──────── The data ────────
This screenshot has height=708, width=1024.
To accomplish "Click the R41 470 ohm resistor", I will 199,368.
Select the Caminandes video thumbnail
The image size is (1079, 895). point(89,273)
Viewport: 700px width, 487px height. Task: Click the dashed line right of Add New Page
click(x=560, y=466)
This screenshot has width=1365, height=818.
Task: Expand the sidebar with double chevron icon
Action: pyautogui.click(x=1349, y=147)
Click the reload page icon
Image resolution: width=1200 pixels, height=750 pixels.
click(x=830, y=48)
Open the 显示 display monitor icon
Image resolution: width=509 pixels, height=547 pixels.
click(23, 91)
────────
_Exercise_:
Your answer should be the full set of records, printed exactly.

_Problem solution_:
This screenshot has height=708, width=1024.
To accomplish "Click the R41 470 ohm resistor", I will 199,368.
Select the Caminandes video thumbnail
The image size is (1079, 895). point(89,273)
Viewport: 700px width, 487px height. Task: Click the dashed line right of Add New Page
click(x=560, y=466)
This screenshot has width=1365, height=818.
Task: Expand the sidebar with double chevron icon
Action: pyautogui.click(x=1349, y=147)
Click the reload page icon
Image resolution: width=1200 pixels, height=750 pixels.
click(x=830, y=48)
Open the 显示 display monitor icon
Image resolution: width=509 pixels, height=547 pixels.
click(23, 91)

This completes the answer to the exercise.